== AIM 1 ==
According to the unit background, for what purpose does the assignment use the online unit Unit B: Become a Journalist? Answer in one or two sentences.
== AIM 2 ==
Repeat the unit background passage, everything from "Part 1: Background" down to "an economic purpose.".
====== PASSAGE SHOWN ======
Cognitive Objectives

Part 1: Background of the Unit

This assignment uses an online unit known as Unit B: Become a Journalist to develop 5 terminal course objectives using Blooms taxonomy.  Unit B: Become a Journalist is an integrated journalism and language arts for middle school students. This online unit is presented by the Newspaper Association of America Foundation and has significant support from the John S. and James L. Knight (Foundation Newspaper Association of America Foundation, 2013). In this unit, students learn about the principles of media literacy. Students explore visuals and print media with additional emphasis to newspapers. Most of the media that students examine include magazine ads, television commercials, and movie trailers with an economic purpose.
====== INFORMATION SHOWN ======
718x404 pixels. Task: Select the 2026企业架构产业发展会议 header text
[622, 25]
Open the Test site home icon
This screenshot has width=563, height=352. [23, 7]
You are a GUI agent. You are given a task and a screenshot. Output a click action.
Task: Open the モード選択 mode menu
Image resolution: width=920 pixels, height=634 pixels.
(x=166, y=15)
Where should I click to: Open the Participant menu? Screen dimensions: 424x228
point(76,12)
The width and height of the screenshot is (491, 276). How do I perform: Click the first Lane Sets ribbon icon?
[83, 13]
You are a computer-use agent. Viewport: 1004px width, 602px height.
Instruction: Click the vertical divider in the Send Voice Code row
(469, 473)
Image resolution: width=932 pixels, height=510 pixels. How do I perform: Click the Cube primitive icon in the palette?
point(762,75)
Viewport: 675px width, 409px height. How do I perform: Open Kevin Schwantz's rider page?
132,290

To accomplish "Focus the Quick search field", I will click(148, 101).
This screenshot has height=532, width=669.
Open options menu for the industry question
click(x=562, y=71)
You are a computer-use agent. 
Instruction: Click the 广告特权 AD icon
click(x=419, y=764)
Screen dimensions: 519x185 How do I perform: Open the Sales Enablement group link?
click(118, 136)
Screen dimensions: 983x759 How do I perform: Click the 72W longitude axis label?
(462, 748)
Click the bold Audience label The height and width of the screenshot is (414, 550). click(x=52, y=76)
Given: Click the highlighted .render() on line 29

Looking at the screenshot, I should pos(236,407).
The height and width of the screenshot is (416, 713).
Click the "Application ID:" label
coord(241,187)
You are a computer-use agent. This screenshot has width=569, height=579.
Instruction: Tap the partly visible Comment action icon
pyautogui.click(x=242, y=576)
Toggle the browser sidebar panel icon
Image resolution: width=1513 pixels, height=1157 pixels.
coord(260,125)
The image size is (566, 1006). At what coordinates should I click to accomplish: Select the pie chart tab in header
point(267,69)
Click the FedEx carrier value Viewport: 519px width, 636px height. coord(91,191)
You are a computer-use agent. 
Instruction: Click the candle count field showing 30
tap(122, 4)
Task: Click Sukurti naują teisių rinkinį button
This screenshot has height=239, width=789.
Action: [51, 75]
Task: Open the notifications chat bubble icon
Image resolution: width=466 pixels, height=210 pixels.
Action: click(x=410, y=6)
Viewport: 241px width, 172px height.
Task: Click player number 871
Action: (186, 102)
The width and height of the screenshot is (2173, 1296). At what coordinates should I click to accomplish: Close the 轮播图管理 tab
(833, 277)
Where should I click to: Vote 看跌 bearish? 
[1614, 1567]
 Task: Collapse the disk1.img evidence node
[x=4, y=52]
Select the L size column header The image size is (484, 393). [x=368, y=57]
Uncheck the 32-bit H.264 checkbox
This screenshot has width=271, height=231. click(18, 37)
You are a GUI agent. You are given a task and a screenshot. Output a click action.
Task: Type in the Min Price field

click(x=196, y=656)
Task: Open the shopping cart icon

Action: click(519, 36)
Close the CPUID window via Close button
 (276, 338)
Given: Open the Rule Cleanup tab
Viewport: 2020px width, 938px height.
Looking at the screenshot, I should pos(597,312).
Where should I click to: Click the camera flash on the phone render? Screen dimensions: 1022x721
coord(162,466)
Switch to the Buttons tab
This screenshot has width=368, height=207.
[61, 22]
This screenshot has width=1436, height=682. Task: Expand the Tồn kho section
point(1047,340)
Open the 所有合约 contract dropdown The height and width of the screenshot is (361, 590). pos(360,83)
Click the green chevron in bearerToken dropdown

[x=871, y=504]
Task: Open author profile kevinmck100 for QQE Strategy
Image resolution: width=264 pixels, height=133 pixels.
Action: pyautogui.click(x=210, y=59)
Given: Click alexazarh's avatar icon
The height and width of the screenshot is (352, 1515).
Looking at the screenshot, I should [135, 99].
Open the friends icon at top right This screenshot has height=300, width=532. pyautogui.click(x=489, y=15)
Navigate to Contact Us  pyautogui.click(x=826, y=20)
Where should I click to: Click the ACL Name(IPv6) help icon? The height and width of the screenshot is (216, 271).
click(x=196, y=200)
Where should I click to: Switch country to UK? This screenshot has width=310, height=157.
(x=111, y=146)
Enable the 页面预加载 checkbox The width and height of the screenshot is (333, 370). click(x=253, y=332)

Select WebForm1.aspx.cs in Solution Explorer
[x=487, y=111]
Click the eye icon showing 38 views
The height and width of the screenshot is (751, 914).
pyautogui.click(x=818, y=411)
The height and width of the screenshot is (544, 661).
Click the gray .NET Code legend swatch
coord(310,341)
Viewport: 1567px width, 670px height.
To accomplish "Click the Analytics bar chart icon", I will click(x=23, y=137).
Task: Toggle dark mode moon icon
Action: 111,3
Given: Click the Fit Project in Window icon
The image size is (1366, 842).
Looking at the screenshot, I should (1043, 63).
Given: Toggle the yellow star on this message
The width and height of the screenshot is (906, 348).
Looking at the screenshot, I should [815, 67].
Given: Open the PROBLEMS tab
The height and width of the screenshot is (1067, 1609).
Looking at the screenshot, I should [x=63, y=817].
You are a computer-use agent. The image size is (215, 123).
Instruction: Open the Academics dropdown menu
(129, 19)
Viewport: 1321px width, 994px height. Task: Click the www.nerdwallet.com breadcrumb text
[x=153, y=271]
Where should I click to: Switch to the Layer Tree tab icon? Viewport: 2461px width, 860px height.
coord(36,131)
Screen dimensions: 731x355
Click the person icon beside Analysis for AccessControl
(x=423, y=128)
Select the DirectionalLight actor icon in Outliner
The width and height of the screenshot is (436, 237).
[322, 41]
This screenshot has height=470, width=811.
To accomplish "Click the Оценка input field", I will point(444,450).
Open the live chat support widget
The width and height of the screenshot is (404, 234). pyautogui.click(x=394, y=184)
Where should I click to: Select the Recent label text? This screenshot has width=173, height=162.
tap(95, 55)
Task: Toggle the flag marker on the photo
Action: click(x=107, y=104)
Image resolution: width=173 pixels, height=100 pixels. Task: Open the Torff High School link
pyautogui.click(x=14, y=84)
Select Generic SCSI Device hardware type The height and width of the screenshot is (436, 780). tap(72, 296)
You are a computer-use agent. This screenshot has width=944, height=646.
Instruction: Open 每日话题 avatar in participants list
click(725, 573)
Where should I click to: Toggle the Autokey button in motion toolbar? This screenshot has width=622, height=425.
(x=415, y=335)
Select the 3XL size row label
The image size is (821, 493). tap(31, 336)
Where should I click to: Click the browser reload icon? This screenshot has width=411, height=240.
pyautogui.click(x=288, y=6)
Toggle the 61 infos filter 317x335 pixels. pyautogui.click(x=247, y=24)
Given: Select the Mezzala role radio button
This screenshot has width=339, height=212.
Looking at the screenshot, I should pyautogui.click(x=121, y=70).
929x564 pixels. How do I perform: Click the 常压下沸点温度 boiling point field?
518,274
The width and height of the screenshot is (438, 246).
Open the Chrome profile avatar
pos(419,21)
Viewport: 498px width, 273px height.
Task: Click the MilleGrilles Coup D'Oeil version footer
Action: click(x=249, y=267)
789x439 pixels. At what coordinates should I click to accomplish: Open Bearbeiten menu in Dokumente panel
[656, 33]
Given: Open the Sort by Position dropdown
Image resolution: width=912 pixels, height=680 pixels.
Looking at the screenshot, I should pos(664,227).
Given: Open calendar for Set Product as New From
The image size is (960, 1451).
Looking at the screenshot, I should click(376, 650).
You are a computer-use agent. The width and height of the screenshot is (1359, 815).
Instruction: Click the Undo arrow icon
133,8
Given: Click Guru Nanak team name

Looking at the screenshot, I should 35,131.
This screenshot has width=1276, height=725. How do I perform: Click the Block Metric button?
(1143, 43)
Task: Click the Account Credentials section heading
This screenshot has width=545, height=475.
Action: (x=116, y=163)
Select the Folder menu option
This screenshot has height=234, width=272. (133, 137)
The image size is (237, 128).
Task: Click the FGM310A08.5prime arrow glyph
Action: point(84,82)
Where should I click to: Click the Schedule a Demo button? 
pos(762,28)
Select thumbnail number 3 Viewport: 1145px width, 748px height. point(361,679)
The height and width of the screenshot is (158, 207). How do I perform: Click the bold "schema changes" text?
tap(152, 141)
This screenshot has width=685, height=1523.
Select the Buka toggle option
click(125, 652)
======
== EXERCISE ANSWER 1 ==
The assignment uses Unit B: Become a Journalist as the basis for developing five terminal course objectives with Bloom's taxonomy.

== EXERCISE ANSWER 2 ==
Part 1: Background of the Unit

This assignment uses an online unit known as Unit B: Become a Journalist to develop 5 terminal course objectives using Blooms taxonomy.  Unit B: Become a Journalist is an integrated journalism and language arts for middle school students. This online unit is presented by the Newspaper Association of America Foundation and has significant support from the John S. and James L. Knight (Foundation Newspaper Association of America Foundation, 2013). In this unit, students learn about the principles of media literacy. Students explore visuals and print media with additional emphasis to newspapers. Most of the media that students examine include magazine ads, television commercials, and movie trailers with an economic purpose.